If you’ve been listening to the candidates speak about jobs during the run up to the 2016 presidential election, you might be convinced that the sky is falling.
Donald Trump has assured voters that all of their jobs have moved to China, Mexico, and elsewhere. During last night’s debate, he declared that “thousands” of jobs would be lost when Ford moved operations to Mexico. Ford insists that’s not true. For her part, Hillary Clinton has made revitalizing the employment market a top priority for her first 100 days in office, should she be elected.
But in the swing states that may decide the outcome of this election, the hiring landscape isn’t nearly as bad as they’d have you believe. In the battleground states of Florida, Ohio, and Pennsylvania, which represent a combined 67 electoral votes, the doom and gloom espoused by the candidates about declining jobs figures is not entirely consistent with reality.

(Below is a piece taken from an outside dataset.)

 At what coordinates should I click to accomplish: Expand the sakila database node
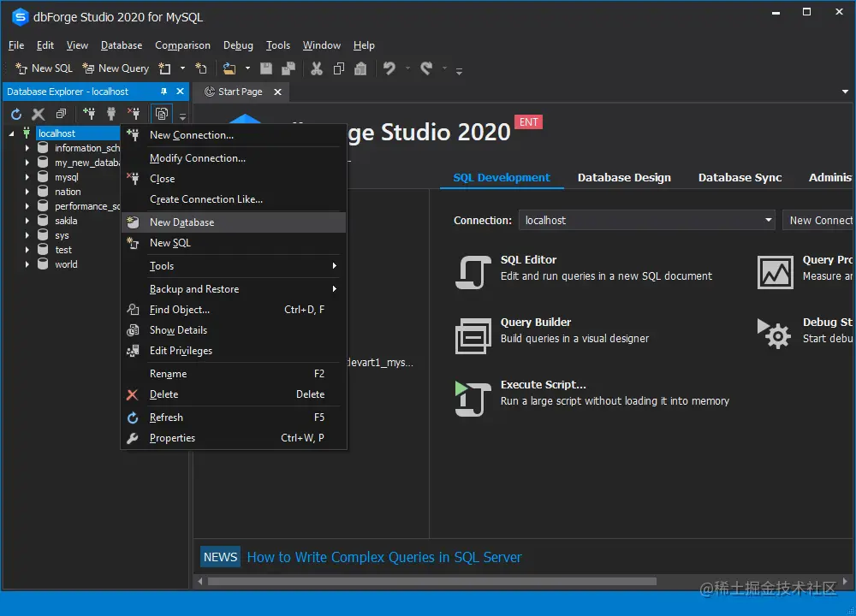(x=27, y=220)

According to a recent study by iCIMS’ chief economist, Josh Wright, Florida is experiencing job growth that outpaces the rest of the country, Ohio is returning to national averages after experiencing a slowdown in late 2015 and early 2016, and Pennsylvania has seen its unemployment rate level off in recent months.

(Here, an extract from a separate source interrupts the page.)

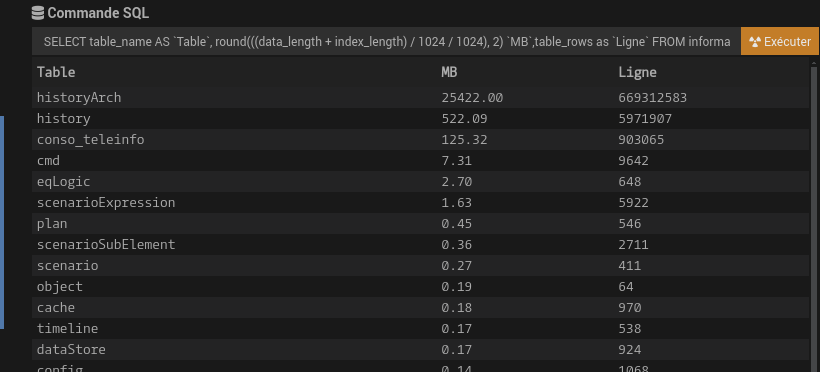Click the cmd table row
The image size is (820, 372).
(x=420, y=161)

In fact, three of Ohio’s cities and one of Pennsylvania’s ranked among the top 25 for jobs in 2016 according a study conducted by Glassdoor in May. The study found that there were more than 35,000 available positions each in Cleveland, Columbus, and Cincinnati in industries ranging from health care to technology, finance, sales, and marketing. During that same month, the study found that Pittsburgh had more than 50,000 open jobs, most of which were for mechanical engineers, nurse practitioners, and product managers.
Florida, meanwhile, was becoming a startup state, boasting the country’s second-highest rate of new business production in 2014.

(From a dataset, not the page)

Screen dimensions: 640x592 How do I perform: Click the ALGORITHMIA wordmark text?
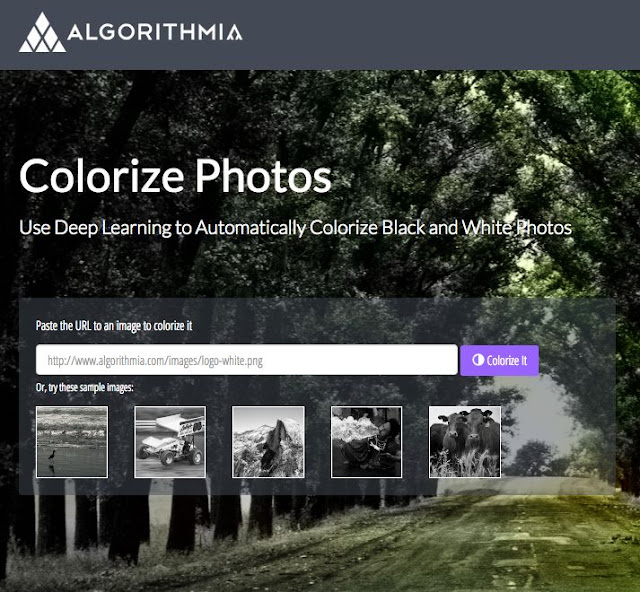[x=155, y=32]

“Unfortunately, the divergence between the headline statistics and what people are actually experiencing has too often bred confusion and cynicism about labor data, rather than inspired greater curiosity and critical thinking about the changes in the economy,” says Wright.
Wright explains that historically speaking, a negative perception of the economy typically favors the challenging party while a strong job growth benefits the incumbent party. Pollsters remain unsure of just how much of an impact job figures can have. Political scientists have argued that job creation impacts the outcome of the election by a factor of somewhere between 40% and 90%, according to Wright. “Whatever the magic number is, jobs are a big deal,” he adds.
In his study, Wright zeroed in on a few key counties that could determine the results of the presidential election, including Hillsborough County (Tampa) and Orange County (Orlando) in Florida; Franklin County (Columbus), Hamilton County (Cincinnati), and Wood County in Ohio; and Montgomery and Delaware Counties (straddling Philadelphia) in Pennsylvania.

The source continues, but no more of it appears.